My girlfriend and I were given a 32 inch Westinghouse LCD for free. Well everything seemed to work fine at first but then the display looked great and everything. Well after approx. 20-30 minutes the display fades and gets darker than what it should and also everything has a red tint to It. I want to repair it myself because I don't have the money to pay for it to be fixed. d


----------



## sharky (Jul 9, 2001)

Consumer Reports rated Westington TVs as one of the most unreliable.
I know that does not help except maybe dont pay to have it repaired,something else might go next


----------



## leonscott92 (Jun 27, 2015)

I ain't too worried about paying to get it fixed. Was going to do it myself if it was a simple repair. The TV was given to my girlfriend and I so I ain't too worried about it.


----------



## sharky (Jul 9, 2001)

just doing some guessing of the easy things it could be
....is there a 'power saving' setting or another setting that may be doing it on the TV?
does it go dark exactly at the same time interval every time?, say 15 minutes


----------



## leonscott92 (Jun 27, 2015)

It does do it almost the same time every time. I just scrolled through each option on the menu and don't see anything. Although there are a couple sub menu's that it won't let me choose for some reason.


----------



## sharky (Jul 9, 2001)

Again, i am guessing what no cost ideas may work...unless it is a serious problem

If it is a setting, perhaps you can reset your Westingtonhouse TV back to factory

Instructions:[ NOT SURE if the following is applicable to your model Westinghouse TV]:

1...Use the remote that came with your Westinghouse TV, and press the "Menu" button.
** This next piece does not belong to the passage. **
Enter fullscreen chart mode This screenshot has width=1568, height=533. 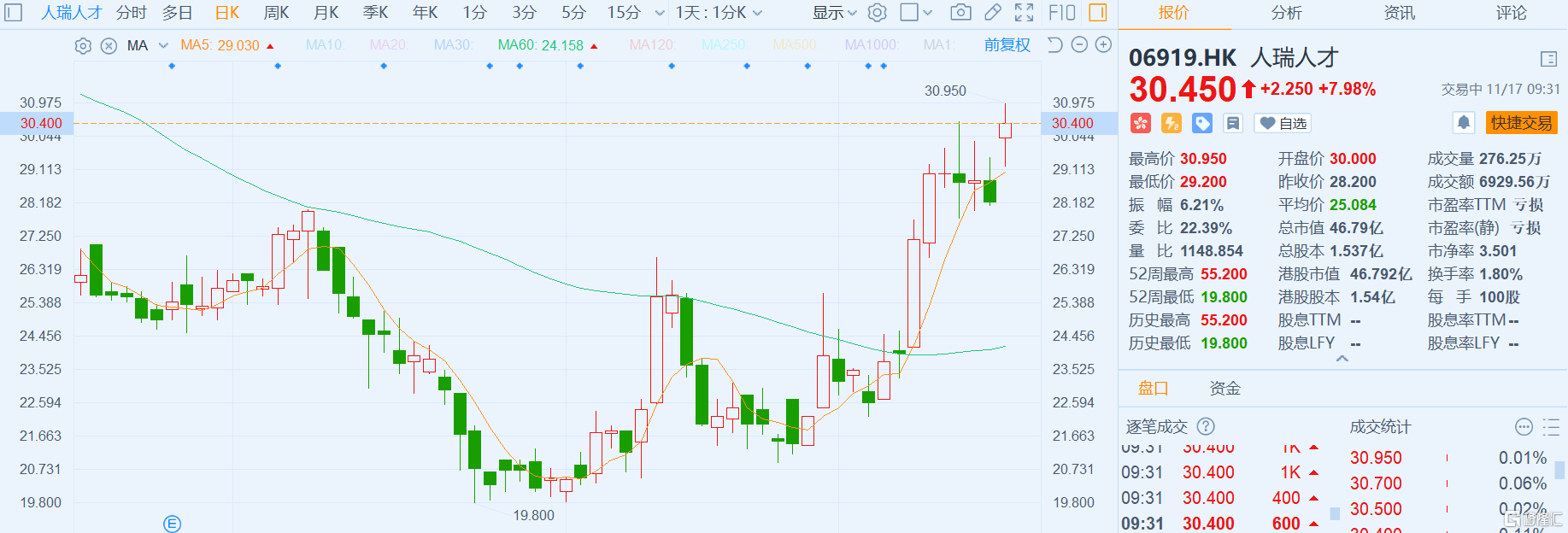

The TV screen will display the menu options labeled "Video," "Display," TV," "Audio," Power" and "Settings."

2...Scroll through the options listed on the on-screen display, and select "Settings." The following options will appear from within the "Settings" section: "Language," "OSD Timeout," "Transparency," "Timezone," "Quick Install Matrix," "System Info" and "Factory Reset."

3...Select the "Factory Reset" option from the options list. According to the Westinghouse user's manual, the factory reset "resets all OSD menu settings (except parental controls) of the high-definition TV back to the factory defaults."

the above is from:
http://www.ehow.com/how_6982019_reset-westinghouse-tv.html


----------



## leonscott92 (Jun 27, 2015)

I have factory reset the TV a couple days ago in hopes that would work. But unfortunately it didn't.... Everything else I've seen online leads to either replacing the LVDS cable or the T-CON board.


----------